A few months ago, Tadej Pogacar's hopes of becoming the first man since Marco Pantani to successfully complete the Giro d'Italia/Tour de France double looks ambitious. With rivals Jonas Vingegaard, Remco Evenepoel and Primoz Roglic all suffering big crashes however, Sean Kelly is starting to believe.
“Well, it’s looking much more so than it was. The possibility now is much, much greater for winning Giro and Tour," cycling legend and former Vuelta a Espana winner, Kelly says in conversation with Velo. “I think for the other guys, there is a worry that it is going to hinder their preparation and their race programme before the Tour. How much is that going to affect them? We will see in the next few weeks, when you start hearing ‘he is back on the bike and he is doing X number of hours.’"
"As that information filters through we will have a better idea of how they are looking for the Tour. That’s something the riders and the specialists working with them don’t know the answer to yet. They will just take it week by week to see how things are developing," 'King Kelly' continues. "But, for Pogačar, I think his chances have improved.”
With his old rival Vingegaard still in hospital nearly two weeks after the horror crash at the Itzulia Basque Country, it's looking increasingly unlikely the Dane will even be at the Tour de France, let alone be challenging Pogacar for the Maillot Jaune. “Some individuals don’t need a lot of racing and they don’t need a lot of bike work before a big three weeker. Some guys need more. So each individual can differ a lot. But it is going to be a worry [for him], and it can be a really difficult situation when you count that number of weeks until the Tour,” Kelly analyses.

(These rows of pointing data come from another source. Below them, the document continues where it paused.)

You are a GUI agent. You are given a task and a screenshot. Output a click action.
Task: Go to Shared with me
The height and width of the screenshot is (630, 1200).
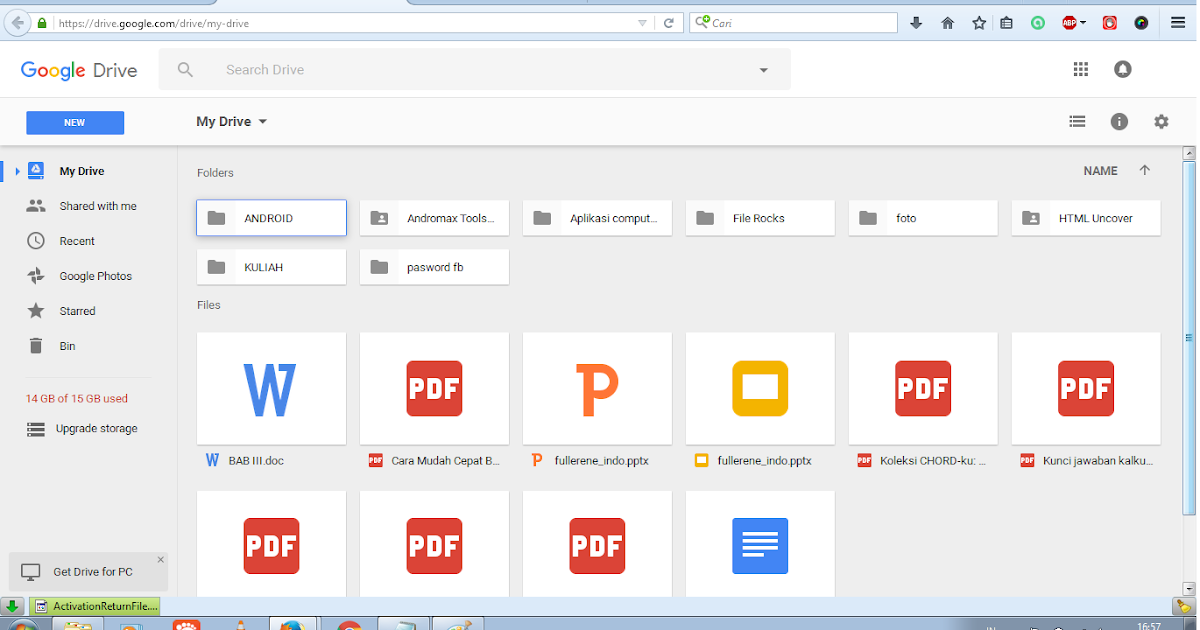(x=97, y=206)
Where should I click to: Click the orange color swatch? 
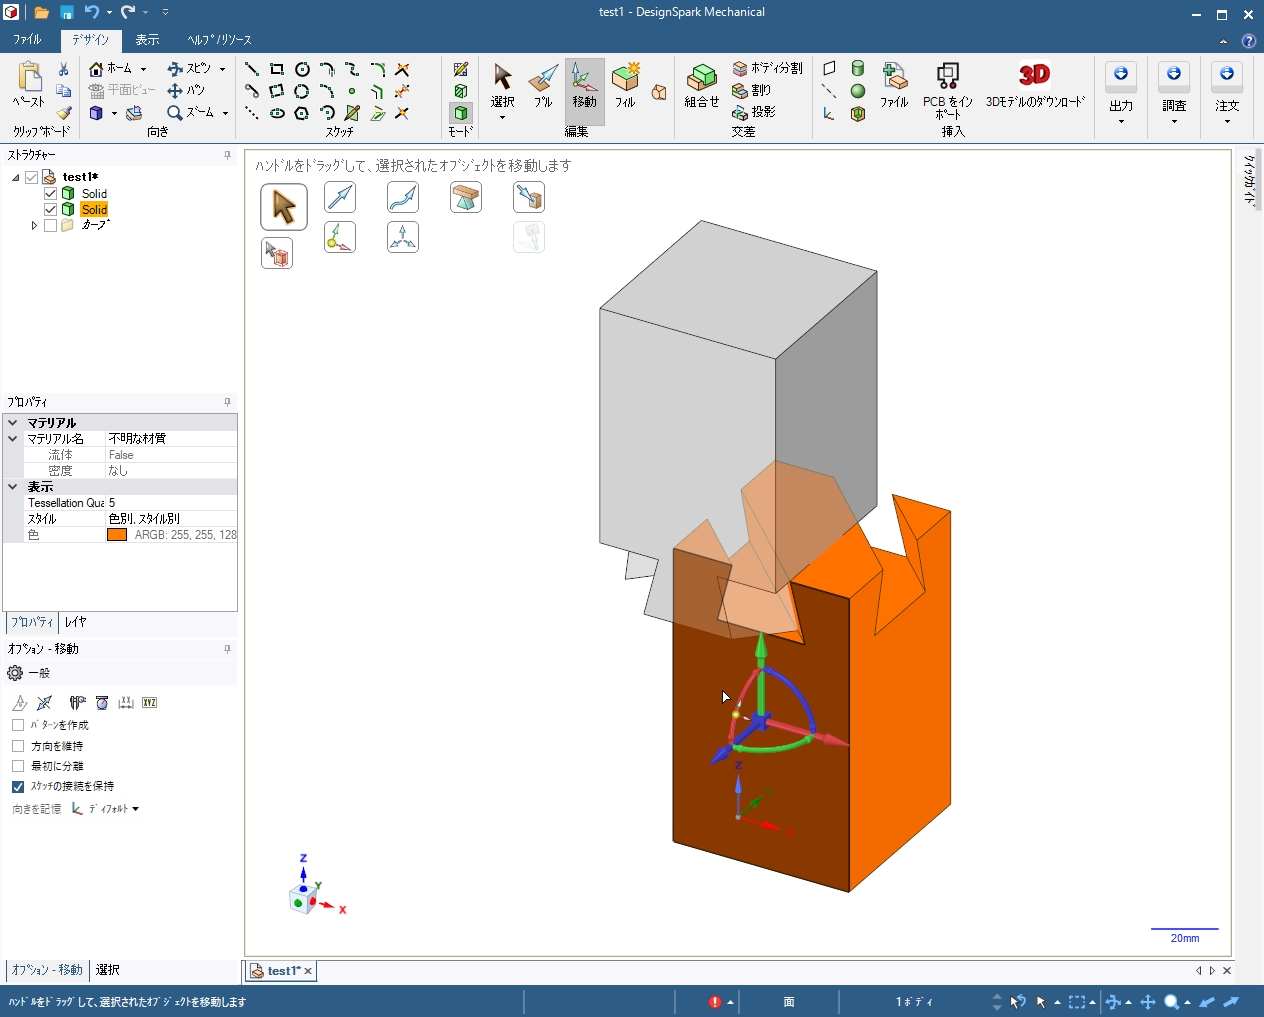pyautogui.click(x=117, y=535)
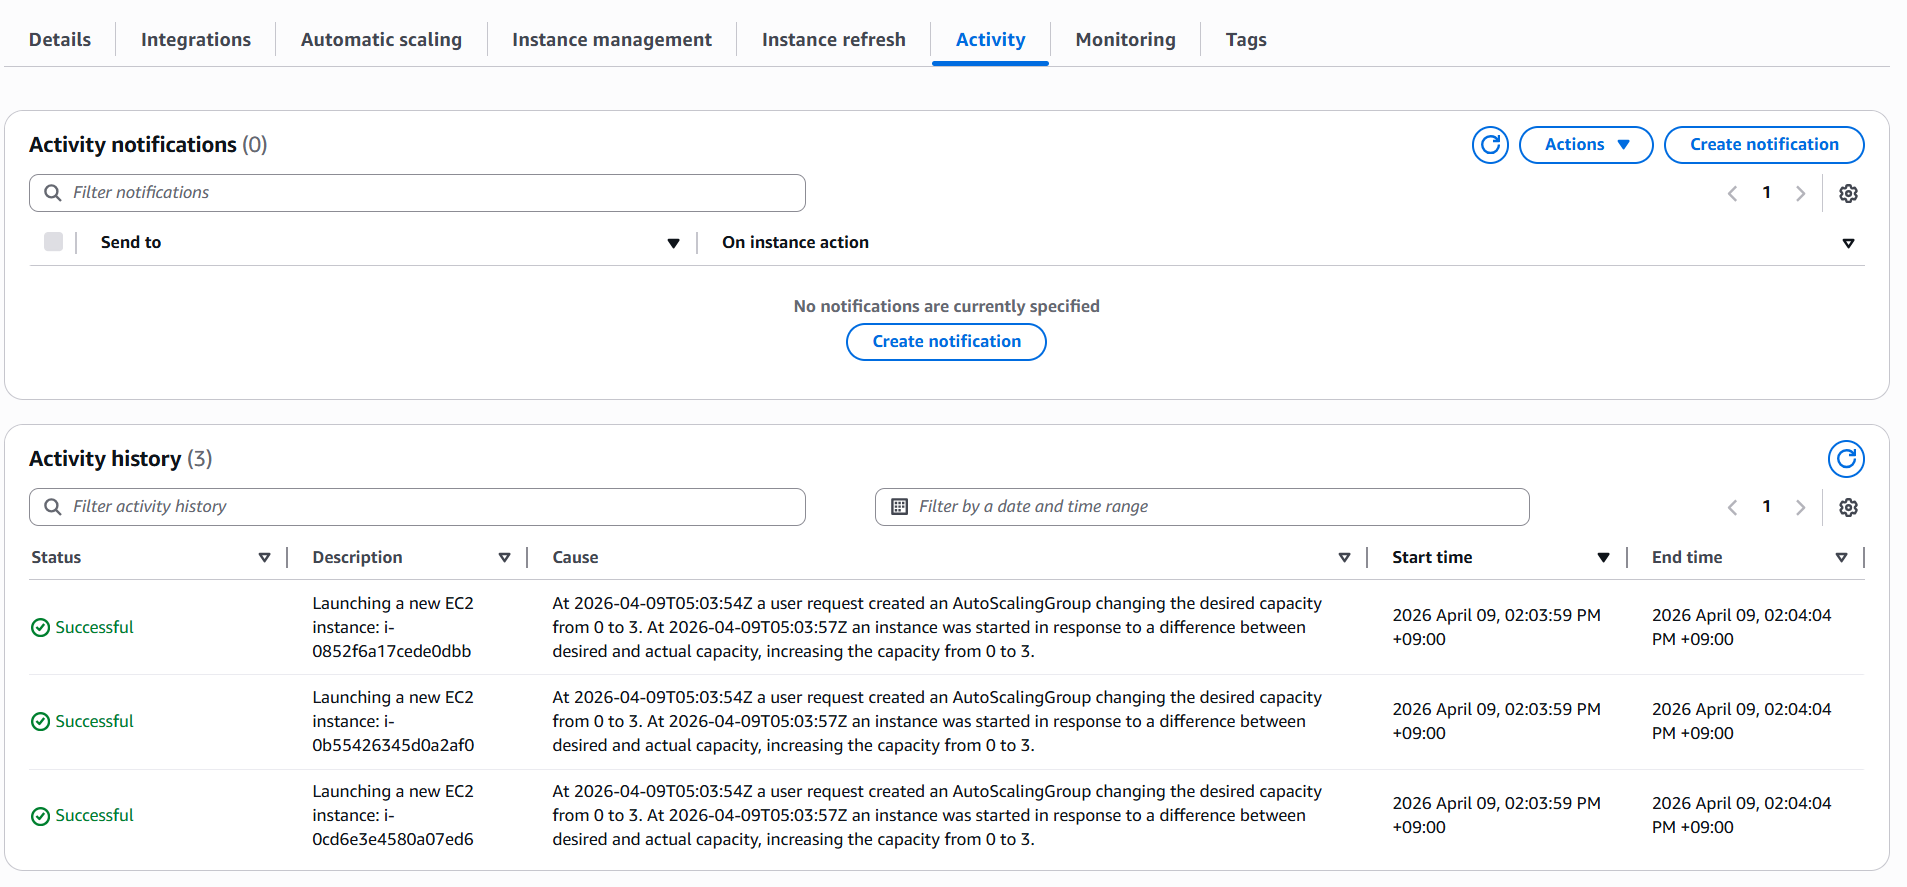This screenshot has height=887, width=1907.
Task: Tick the select-all checkbox beside Send to
Action: coord(54,242)
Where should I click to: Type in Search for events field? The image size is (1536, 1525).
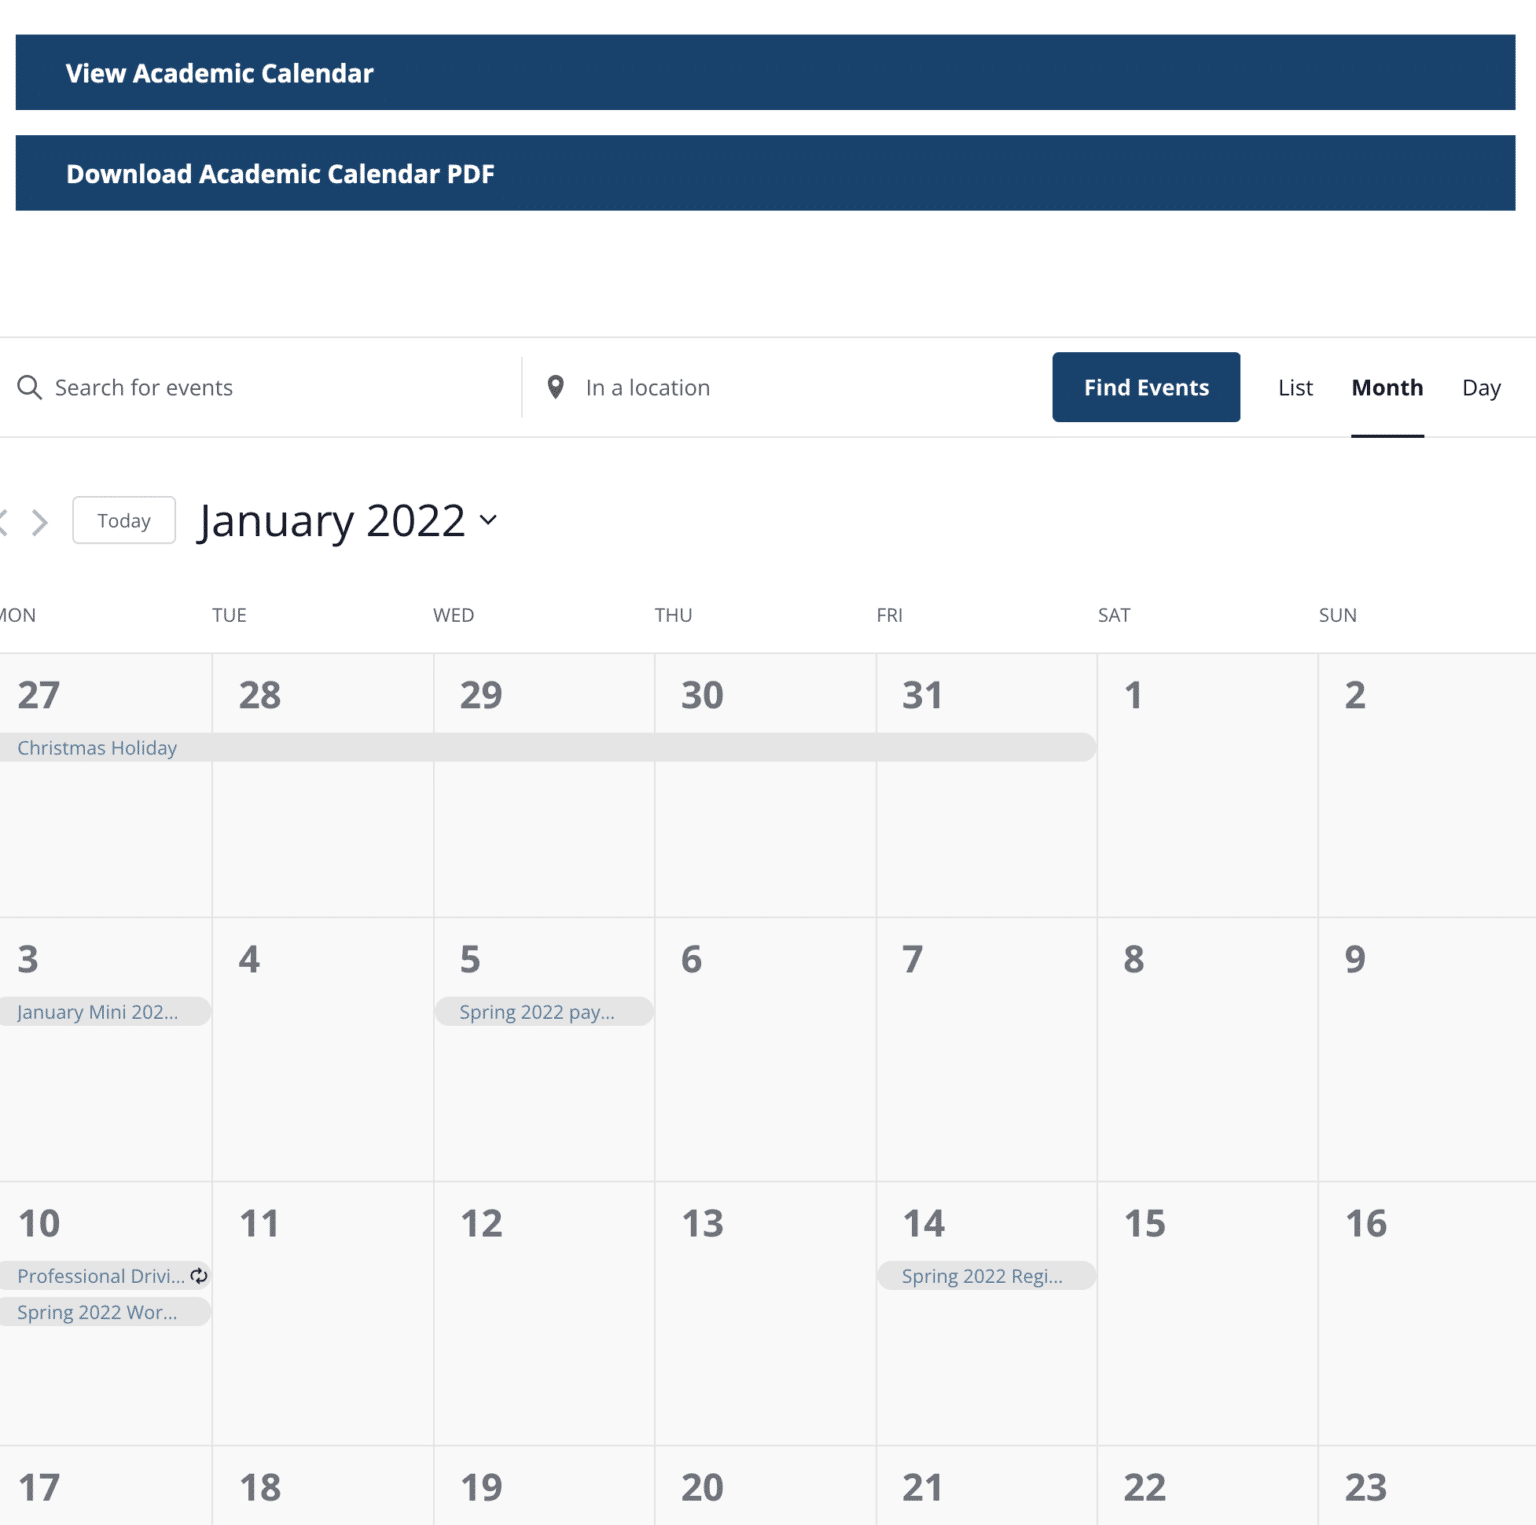click(270, 388)
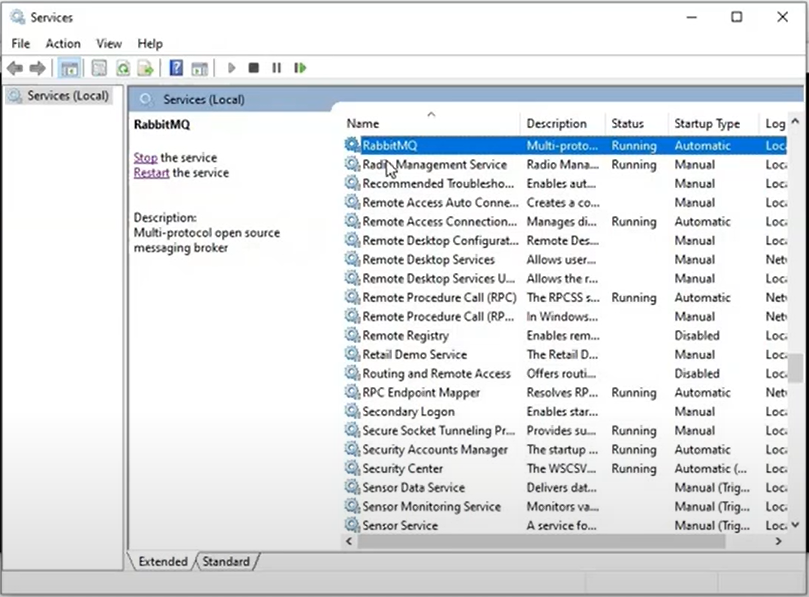Sort services by Status column header
The image size is (809, 597).
(628, 124)

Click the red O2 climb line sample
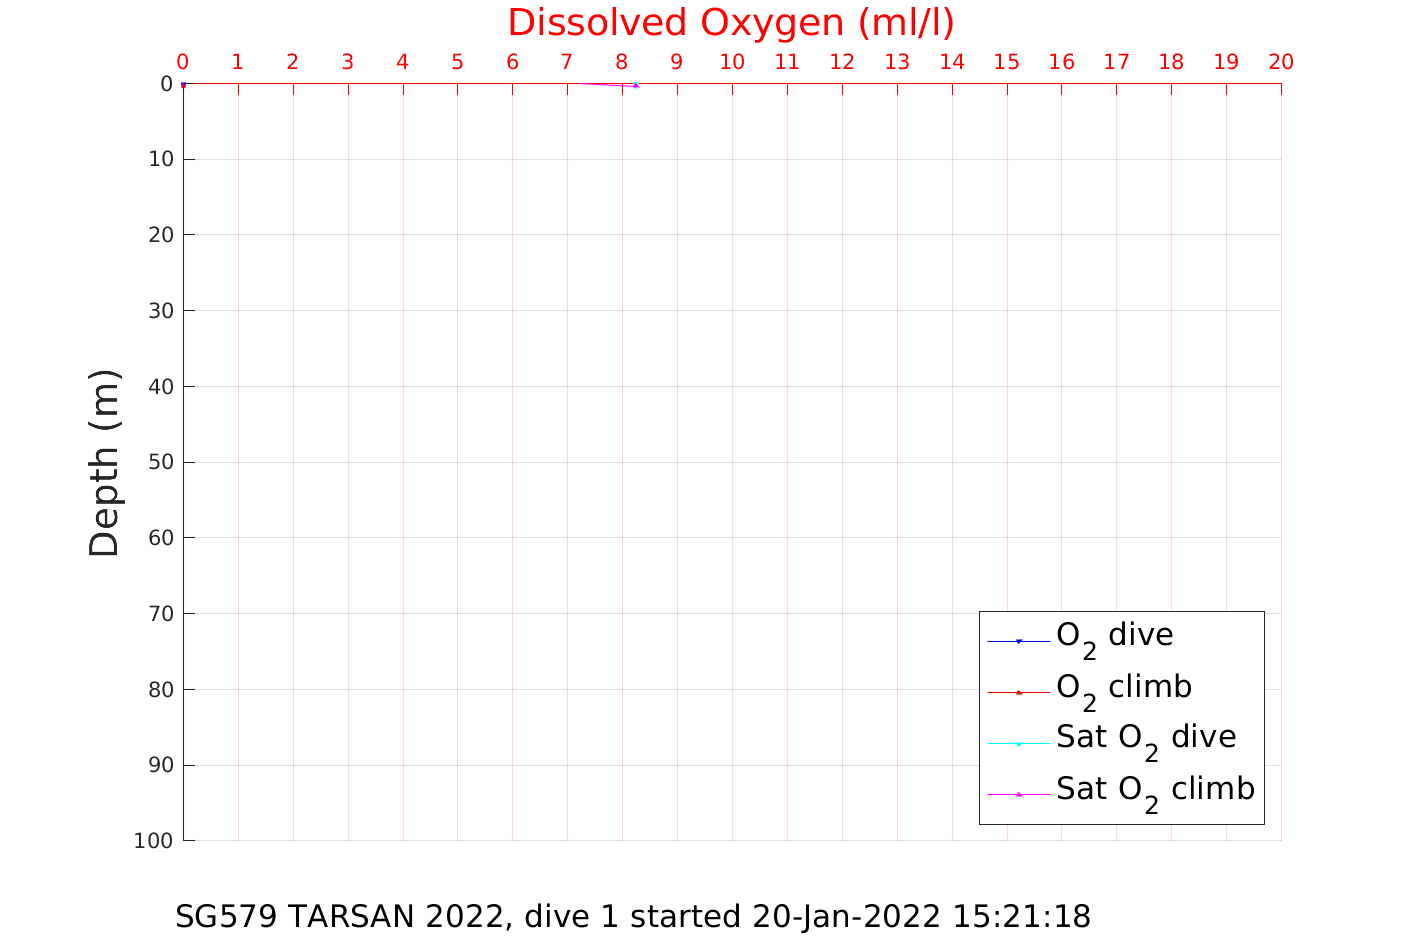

Roglic and Evenepoel also went down hard in that same crash. The Slovenian escaped fracture-free but covered in cuts and bruises. Evenepoel meanwhile needed surgery for a fractured collarbone among other injuries. “The collarbone is normally not so complicated,” Kelly said of Evenepoel. “If it is displaced you can have an operation and be back on the bike very quickly. But the shoulder blade can be slower one to heal, and to be able to get back on the bike and do the work you need to do.”
The question now is, can Pogacar have an injury-free ride into the Tour? “Last year he had that injury in Liège. I did say at the start of the Tour that was going to affect him as we got later into the race, when you get into the third week," Kelly recalls. "The team were talking him up, saying, ‘no he’s turning out the watts that he normally was, he’s in the shape to win the Tour.’ Of course, they’re going to say that so as not to dent his morale at all. But I think they knew that there could be a problem as you went into this final week of the race. And as I was forecasting, he started to weaken. He started to show that in the third week of the Tour.”